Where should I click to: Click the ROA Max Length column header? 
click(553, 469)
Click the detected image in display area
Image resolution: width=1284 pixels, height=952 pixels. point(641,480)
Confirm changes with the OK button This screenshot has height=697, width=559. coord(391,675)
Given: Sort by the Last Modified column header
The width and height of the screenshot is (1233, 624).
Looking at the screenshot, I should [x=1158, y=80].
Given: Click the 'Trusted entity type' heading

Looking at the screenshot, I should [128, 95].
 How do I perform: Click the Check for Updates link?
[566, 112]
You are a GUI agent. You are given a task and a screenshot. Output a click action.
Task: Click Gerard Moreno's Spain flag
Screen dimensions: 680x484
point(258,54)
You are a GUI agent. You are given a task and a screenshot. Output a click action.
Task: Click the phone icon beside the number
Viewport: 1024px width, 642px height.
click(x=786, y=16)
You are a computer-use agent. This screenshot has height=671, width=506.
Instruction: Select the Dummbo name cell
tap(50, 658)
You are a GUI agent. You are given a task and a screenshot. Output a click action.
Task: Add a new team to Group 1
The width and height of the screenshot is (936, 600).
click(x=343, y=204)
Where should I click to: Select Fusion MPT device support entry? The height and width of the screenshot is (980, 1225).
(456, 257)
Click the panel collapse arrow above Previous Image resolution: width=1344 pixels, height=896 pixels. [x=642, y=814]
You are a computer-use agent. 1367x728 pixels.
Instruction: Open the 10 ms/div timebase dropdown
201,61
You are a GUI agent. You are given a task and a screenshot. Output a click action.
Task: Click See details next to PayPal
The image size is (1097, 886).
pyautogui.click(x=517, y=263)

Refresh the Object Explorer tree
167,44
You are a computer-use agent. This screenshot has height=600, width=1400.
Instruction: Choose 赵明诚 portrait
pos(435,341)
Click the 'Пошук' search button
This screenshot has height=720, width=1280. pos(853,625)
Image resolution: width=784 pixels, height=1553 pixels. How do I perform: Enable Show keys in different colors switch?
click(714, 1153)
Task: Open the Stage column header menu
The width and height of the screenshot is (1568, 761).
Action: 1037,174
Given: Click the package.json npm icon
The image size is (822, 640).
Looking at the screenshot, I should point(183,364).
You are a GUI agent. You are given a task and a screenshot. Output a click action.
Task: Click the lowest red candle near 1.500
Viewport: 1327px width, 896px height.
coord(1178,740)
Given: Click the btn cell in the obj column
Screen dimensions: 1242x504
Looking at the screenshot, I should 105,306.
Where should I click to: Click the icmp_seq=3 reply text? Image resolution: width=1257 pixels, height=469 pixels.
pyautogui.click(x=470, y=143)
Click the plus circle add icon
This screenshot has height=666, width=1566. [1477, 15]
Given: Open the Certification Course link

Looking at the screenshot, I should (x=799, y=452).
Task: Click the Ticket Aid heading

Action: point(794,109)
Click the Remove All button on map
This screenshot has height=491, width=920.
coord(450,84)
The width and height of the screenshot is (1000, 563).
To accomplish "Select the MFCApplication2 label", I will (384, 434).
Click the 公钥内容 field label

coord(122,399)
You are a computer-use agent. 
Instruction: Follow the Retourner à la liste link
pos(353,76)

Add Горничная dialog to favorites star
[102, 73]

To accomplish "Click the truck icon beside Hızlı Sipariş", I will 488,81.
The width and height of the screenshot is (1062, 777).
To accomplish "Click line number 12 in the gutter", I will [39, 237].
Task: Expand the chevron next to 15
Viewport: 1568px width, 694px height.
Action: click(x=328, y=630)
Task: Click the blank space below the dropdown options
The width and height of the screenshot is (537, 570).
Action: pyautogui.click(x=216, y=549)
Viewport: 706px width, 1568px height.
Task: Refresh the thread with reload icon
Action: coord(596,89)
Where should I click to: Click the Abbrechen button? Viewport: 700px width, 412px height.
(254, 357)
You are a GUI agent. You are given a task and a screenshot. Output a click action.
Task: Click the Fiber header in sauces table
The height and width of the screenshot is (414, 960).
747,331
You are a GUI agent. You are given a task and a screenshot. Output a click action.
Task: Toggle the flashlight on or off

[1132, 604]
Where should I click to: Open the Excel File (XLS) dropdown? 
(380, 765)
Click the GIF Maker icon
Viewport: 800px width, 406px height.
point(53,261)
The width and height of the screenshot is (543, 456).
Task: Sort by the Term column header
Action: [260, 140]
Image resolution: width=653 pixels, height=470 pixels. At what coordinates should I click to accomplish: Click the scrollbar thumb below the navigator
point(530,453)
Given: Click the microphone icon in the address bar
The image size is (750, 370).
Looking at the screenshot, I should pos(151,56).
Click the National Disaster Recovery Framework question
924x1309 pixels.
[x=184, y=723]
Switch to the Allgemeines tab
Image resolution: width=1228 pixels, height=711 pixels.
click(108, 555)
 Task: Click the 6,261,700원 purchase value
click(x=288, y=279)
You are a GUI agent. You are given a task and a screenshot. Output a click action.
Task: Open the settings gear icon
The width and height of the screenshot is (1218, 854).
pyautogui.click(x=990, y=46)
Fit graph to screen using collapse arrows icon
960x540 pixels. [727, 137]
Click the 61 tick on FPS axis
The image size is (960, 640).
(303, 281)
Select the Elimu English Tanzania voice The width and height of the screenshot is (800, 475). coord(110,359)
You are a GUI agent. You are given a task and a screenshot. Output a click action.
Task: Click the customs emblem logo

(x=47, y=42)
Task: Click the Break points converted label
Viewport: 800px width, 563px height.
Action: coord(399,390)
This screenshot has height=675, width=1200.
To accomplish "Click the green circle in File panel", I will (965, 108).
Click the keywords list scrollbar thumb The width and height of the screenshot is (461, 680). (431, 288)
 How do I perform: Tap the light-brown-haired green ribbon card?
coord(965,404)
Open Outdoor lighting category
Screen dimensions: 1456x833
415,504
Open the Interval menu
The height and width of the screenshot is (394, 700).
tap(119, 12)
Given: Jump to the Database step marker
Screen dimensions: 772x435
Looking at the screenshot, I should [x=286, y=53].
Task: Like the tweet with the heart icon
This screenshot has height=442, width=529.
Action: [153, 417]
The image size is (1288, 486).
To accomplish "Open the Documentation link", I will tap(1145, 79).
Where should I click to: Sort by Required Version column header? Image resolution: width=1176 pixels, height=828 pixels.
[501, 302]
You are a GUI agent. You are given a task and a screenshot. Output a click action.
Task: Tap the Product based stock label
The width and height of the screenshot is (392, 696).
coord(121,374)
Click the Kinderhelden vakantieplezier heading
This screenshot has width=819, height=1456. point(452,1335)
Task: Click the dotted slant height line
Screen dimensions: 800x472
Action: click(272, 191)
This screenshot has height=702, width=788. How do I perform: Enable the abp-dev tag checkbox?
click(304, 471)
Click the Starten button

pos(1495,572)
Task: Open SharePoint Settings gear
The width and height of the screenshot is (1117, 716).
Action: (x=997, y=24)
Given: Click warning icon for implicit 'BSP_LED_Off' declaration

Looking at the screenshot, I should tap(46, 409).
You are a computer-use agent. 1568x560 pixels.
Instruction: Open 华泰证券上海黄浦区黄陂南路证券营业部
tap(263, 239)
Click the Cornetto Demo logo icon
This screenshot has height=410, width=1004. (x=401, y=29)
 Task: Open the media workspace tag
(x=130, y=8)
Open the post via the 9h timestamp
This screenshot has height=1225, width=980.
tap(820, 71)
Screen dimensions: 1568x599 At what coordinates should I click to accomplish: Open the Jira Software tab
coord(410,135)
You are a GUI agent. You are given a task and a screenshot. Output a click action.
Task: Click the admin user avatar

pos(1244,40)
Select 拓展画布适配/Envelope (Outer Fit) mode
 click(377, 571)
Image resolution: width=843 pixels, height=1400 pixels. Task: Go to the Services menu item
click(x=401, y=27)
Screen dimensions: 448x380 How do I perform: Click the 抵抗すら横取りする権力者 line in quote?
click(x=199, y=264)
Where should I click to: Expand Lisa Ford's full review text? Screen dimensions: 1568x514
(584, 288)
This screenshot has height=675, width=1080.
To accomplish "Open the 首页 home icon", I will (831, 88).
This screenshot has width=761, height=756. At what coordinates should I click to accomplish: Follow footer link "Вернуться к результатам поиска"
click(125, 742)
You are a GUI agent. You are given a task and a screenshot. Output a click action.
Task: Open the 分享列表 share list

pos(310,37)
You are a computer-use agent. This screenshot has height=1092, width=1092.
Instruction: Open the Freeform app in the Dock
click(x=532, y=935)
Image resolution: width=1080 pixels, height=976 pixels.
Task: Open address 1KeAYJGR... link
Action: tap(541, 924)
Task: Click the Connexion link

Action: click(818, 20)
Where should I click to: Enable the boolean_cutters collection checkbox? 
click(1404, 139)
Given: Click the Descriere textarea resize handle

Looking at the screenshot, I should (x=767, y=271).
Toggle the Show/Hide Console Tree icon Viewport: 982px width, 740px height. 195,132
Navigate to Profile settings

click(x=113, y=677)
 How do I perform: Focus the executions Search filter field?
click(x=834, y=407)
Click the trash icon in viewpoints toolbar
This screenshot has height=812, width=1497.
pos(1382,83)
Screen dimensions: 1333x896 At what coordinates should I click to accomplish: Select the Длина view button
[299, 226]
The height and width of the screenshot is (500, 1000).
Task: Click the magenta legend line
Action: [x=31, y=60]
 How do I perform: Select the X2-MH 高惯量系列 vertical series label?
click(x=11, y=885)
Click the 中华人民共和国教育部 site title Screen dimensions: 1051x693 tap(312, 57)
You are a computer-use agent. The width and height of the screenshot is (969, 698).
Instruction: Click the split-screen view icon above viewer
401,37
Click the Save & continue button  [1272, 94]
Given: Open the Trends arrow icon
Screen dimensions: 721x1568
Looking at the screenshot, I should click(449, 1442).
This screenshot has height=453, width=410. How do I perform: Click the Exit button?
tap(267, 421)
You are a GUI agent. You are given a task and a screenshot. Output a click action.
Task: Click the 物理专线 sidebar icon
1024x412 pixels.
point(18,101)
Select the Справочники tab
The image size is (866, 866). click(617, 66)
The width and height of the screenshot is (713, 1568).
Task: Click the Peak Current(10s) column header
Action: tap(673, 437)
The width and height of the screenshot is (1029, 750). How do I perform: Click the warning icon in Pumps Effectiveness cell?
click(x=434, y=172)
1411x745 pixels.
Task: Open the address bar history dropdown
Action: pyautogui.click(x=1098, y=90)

◇ ◇ ◇ ◇ ◇

§ **WHAT YOU NEED TO DO**: Beginning at the top of the entries above, output each line exactly, and end with the line in which "Confirm changes with" appears.

§ **EXERCISE SOLUTION**:
Where should I click to: Click the ROA Max Length column header? 
click(553, 469)
Click the detected image in display area
Image resolution: width=1284 pixels, height=952 pixels. point(641,480)
Confirm changes with the OK button This screenshot has height=697, width=559. coord(391,675)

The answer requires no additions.